In housing proposal impact hearings everywhere, NIMBYites have wrapped themselves in an armour of good taste selfishness, clinging limpet-like to existing exclusionary by-laws, hell-bent on associating housing as inoffensive as a two story duplex with drugs, crime, homelessness, as well as badass ugliness2.
Minneapolis, Minnesota, achieved momentary fame as a first, albeit smallish, government to storm the neighbourhood battlements which are so ably and endlessly defended by cries of NIMBY. To help the city address its housing crisis by increasing housing density, Minneapolis simply abolished single family residence zoning and allowed modestly sized -plexes3.
Now thunder echoes from the far side of a Minneapolis-centred globe, where the New Zealand legislature is considering a similar, but nation-wide, attack on the single family by-law battlements from which Nimbyites so fiercely defend the status quo. The fact that there is national leadership on this issue is truly impressive. Worldwide we’ve been treated to a view of most (though not all) national governments pushing innovative housing leadership down to the municipal level, where often there is no financial ability to exploit new ways of thinking about neighbourhoods.
What has this got to do with truly affordable housing, for those with low or no incomes? Such a sweeping legislative change opens a door to different approaches for building such housing. At the moment, that’s all.
Needless to say it does nothing to support plans to build high rise social housing projects. But scattering truly affordable triplex units throughout formerly single family-zoned neighbourhoods would become a viable possibility — a low impact social housing program for any New Zealand community.

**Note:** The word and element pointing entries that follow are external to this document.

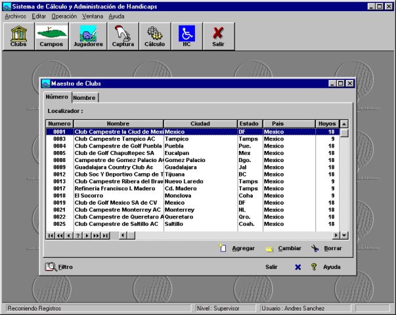Open the Captura entry tool
The image size is (396, 315).
tap(121, 35)
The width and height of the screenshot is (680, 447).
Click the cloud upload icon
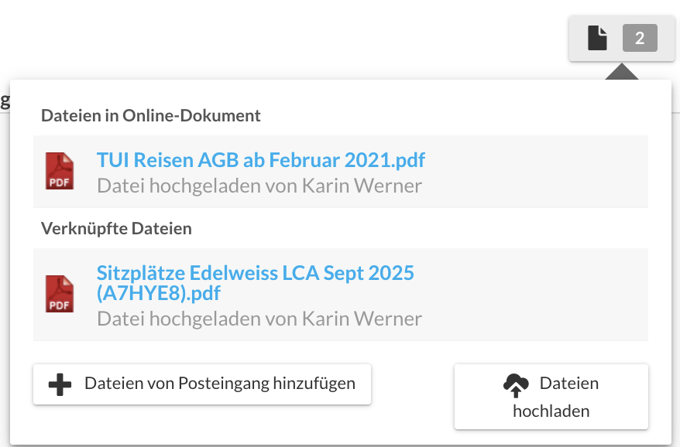pos(516,385)
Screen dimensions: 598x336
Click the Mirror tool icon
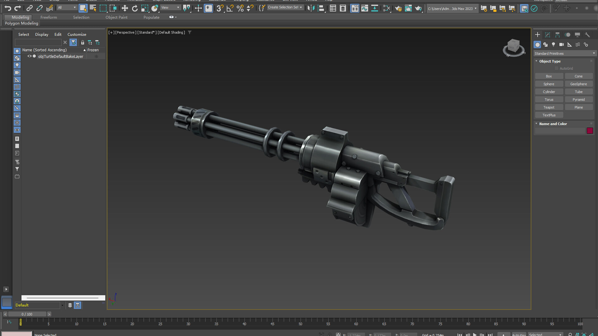point(311,8)
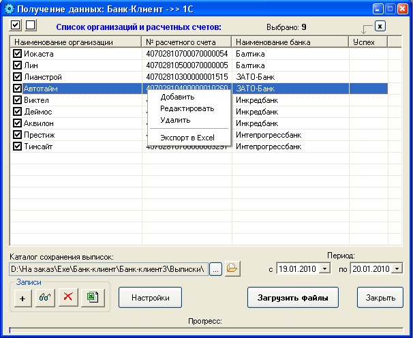Click the catalog path input field
Image resolution: width=413 pixels, height=338 pixels.
coord(108,269)
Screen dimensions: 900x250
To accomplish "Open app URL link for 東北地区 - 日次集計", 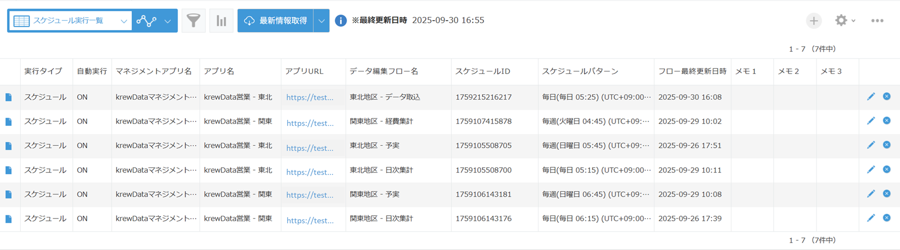I will pos(310,172).
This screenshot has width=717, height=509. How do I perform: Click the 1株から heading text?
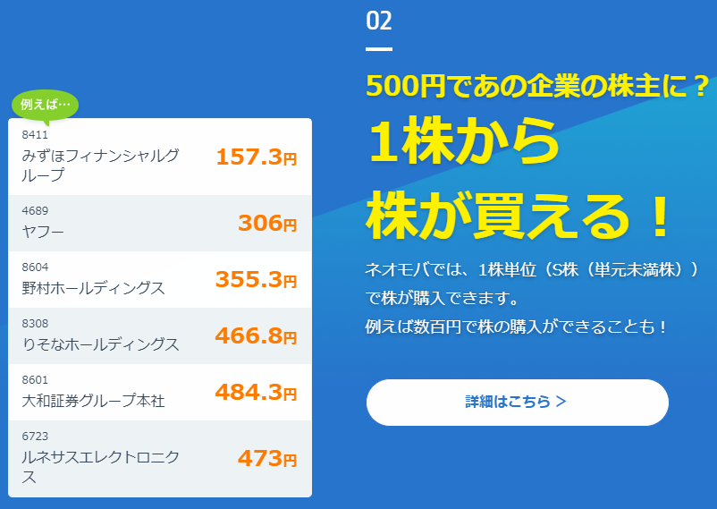464,141
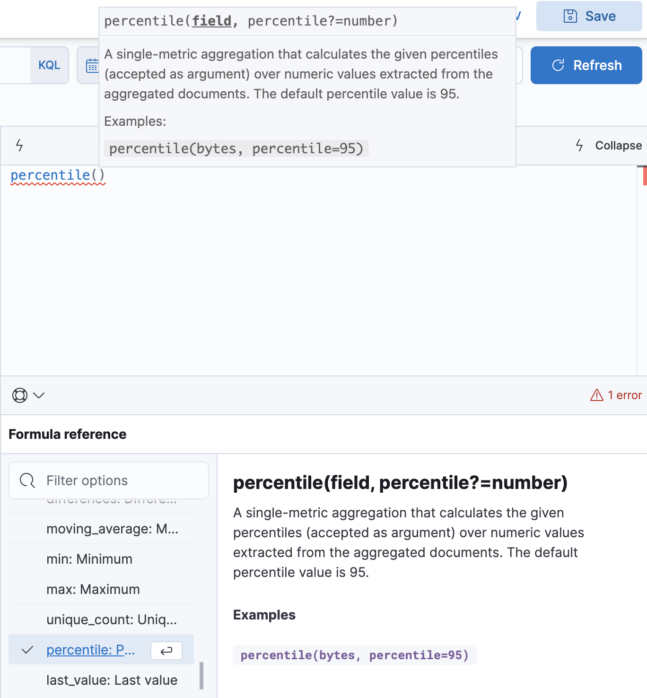647x698 pixels.
Task: Select min: Minimum in formula reference
Action: tap(89, 559)
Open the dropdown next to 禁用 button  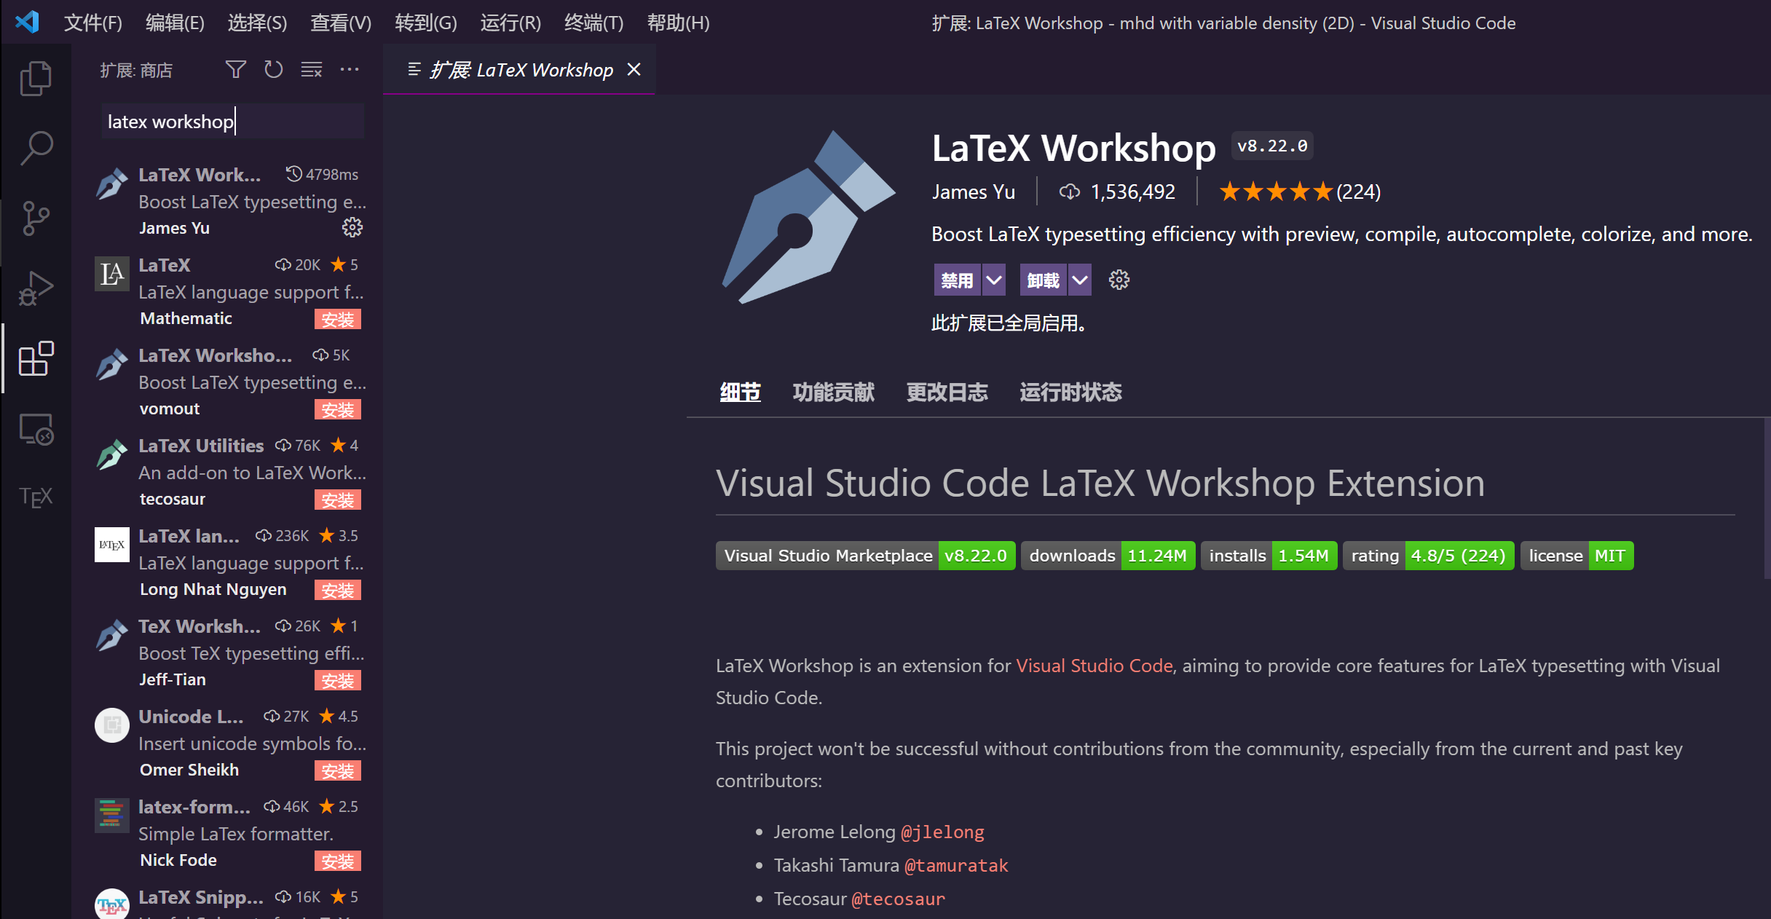(993, 279)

Anybody interested beyond New Zealand? You bet! If journal publication is even the faintest indicator of societal interest at some level, a google search will confirm worldwide attention being given to the New Zealand proposal.
Read more in The Guardian4: Sweeping housing legislation could reshape New Zealand cities for decades to come
Footnotes
- From the acronym NIMBY (Not In My Back Yard).
- affordablehousingaction.org operates from a older Toronto neighbourhood allowing -plexes of all shapes and sizes, barring only high rises. We can, on any leafy neighbourhood stroll, firmly assert that badass ugliness is a virtually exclusive infection of modern single family dwellings, not modest duplexes or even six-plexus — or eight-plexes with basement apartments.
- Try: Minneapolis Drives A Stake Into The Heart Of The American Dreamscape
- The Guardian provides a number of free reads. If you’ve reached that limit, you will need provide an email address to continue reading for free.